Pursuant to section 62-a of the Legislative Law, the motions by Serino and Borrello would require the Senate’s Aging Committee to leverage its subpoena power to compel Commissioner Zucker and Chair Varlack, respectively, to appear before the Committee’s members to give testimony, answer questions and provide all requested records, both written and electronic.
“New Yorkers are watching the unfolding scandals surrounding the Cuomo administration and are right to expect legislators of both parties to take an active role in investigating all aspects of these issues. Our Committees are invested with subpoena powers so they can review serious ethical and legal questions like those confronting us right now. Once again, Chair May’s unwillingness to exercise that power does a grave disservice to our state, and, especially, to the families who lost loved ones in our nursing homes,” said Senator Borrello.

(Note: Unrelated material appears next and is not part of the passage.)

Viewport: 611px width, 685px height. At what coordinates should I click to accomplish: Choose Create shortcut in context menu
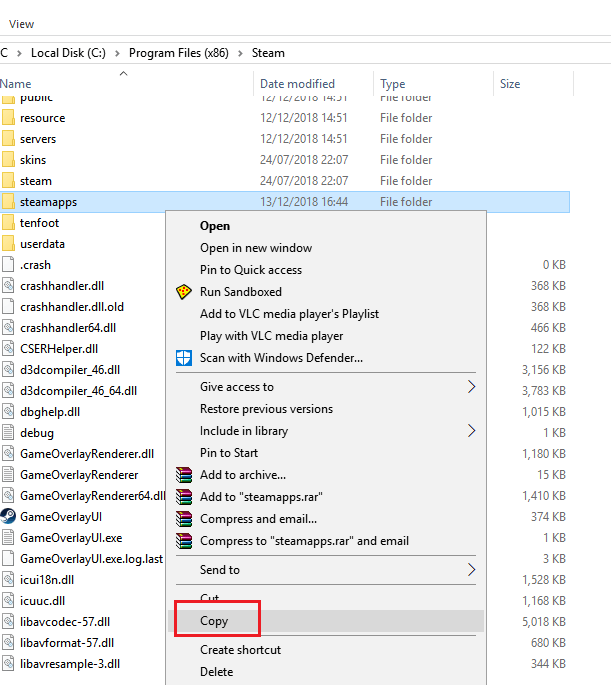(240, 650)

After rejecting motions in both the Senate Investigations and Aging Committees that would launch an independent investigation into the state’s overall handling of the COVID crisis in nursing homes, it was not until reports by the Wall Street Journal and New York Times revealed that the July Department of Health Report had been scrubbed by Administration officials that Investigations Committee Chair James Skoufis finally issued a statement in support of a Senate investigation.
The statement said in part, “In coordination with my partners on the health and aging committees, I support moving forward with a hearing and exercising the Senate investigation committee’s oversight and authority.” Nearly two weeks after that statement was released, no public action has been taken to advance a Senate investigation or hearing.